The best plots are not those hatched in the dark, but those which – later – are revealed in broad daylight. But even on the pages of Corriere della Sera it goes well. …

Blood samples - il Giornale


The best plots are not those hatched in the dark, but those which – later – are revealed in broad daylight. But even on the pages of Corriere della Sera it goes well.

Courier which yesterday published an interview with Andrea Monorchio, known as “the Sfascist”, from Calabria (land of grapes and bandits) and an obscure economist were it not for the fact that, as State Accountant General, he was the protagonist of the most beautiful page of creative finance of History.

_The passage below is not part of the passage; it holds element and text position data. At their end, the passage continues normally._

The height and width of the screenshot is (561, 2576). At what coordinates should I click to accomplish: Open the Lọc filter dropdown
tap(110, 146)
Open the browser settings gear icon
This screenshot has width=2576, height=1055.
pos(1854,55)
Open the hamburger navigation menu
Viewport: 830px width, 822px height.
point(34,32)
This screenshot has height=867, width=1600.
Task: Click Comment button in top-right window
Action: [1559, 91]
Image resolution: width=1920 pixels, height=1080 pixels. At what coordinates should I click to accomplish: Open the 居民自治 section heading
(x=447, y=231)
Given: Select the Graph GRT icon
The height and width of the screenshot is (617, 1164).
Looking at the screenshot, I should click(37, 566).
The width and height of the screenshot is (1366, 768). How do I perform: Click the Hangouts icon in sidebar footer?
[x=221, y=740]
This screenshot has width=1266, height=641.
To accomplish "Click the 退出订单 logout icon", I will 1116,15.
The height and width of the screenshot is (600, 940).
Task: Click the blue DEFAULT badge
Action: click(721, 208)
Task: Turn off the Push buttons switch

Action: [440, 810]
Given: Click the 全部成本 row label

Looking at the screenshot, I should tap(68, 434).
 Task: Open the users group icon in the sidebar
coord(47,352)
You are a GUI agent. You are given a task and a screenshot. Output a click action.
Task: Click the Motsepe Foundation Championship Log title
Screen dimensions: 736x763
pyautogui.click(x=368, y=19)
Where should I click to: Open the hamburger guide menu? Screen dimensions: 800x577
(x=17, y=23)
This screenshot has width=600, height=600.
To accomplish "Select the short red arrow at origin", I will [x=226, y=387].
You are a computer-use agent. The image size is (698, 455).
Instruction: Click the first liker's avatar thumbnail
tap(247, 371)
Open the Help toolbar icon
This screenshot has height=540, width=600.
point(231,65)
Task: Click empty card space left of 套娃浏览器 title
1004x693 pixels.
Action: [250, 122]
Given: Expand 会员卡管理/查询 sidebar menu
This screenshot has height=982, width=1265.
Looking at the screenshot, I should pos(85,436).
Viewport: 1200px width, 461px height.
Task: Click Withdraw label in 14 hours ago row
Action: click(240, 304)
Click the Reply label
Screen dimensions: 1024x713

It was 1992, the year mirabilis (signing of the Maastricht treaty, mafia massacres, Clean Hands…). And on a night, with the newspapers closed, in July, with Italians on holiday, between Friday and Saturday, when the banks would only reopen on Monday, Prime Minister Giuliano Amato, to remedy the public crisis, imposed a forced levy of 6% on current accounts. Retroactive. Legitimized by emergency decree. But we will not use the expression “coup d’état”. But “half a coup d’état”, yes.

Anyway. Monorchio – who is still at large – reveals that he, Minister Goria and Amato did everything, alone in a closet, after having sent the other ministers home, without saying anything to the President of the Republic and the governor of the Bank of Italy. Ah. Amato also used a tongue twister to avoid understanding what was happening and to pass the measure.

But that was all, of course

done for the good of Italians.

It has nothing to do with it. But it occurred to us that only two types of animals decide on life and death under the cover of darkness. Politicians and vampires. Which sometimes coincide.